Carmichael: But to continue on the Supreme Court thing, Kimberley Strassel goes on to point out that Justice Breyer is very aware. This is interesting to me. Chief Justice John Roberts, is constantly fretting over the Democrat Party’s efforts to undermine the court’s legitimacy and is therefore always in search of a unanimous or near-unanimous opinion.
In order to get a unanimous or near-unanimous opinion, you have to water down your opinion. And so Breyer is now, as the senior liberal, is in a better position to get what he wants in an opinion in that he will say, alright, I will agree with the majority, if you reshape the final opinion this way.
Now, this will be interesting.
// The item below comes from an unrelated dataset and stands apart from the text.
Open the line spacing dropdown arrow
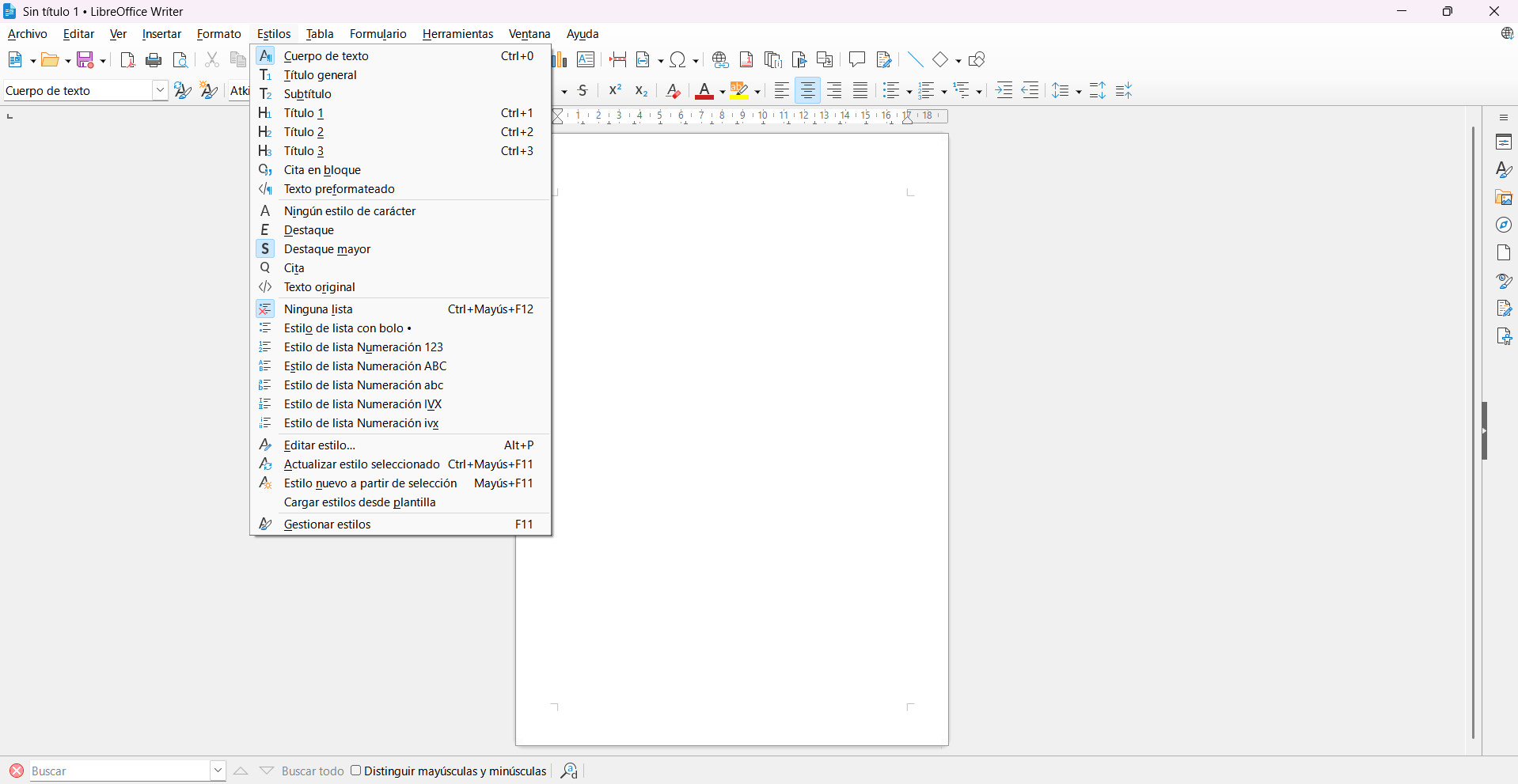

Let’s use this Mississippi abortion case as an example. This one will be almost impossible if the so-called conservatives on the court believe that the state of Mississippi has the right to determine when life begins. And essentially, whether or not the states have rights or whether or not it’s a national law that has to apply everywhere.
Breyer won’t be able to influence that decision. That’s why decisions sometimes end up five, four, or six, three. In the court today, it would be a six, three. But Breyer does try. And the percentage of cases that end up in nine nothing or eight one is more than 50 percent. They take about 70 cases a year.
Leahy: And so probably maybe 10 of them are controversial. 10 or 15, yeah. By the way, you mentioned that case from the state of Mississippi in which the court will look at the precedent established by the Roe v. Wade case on abortion.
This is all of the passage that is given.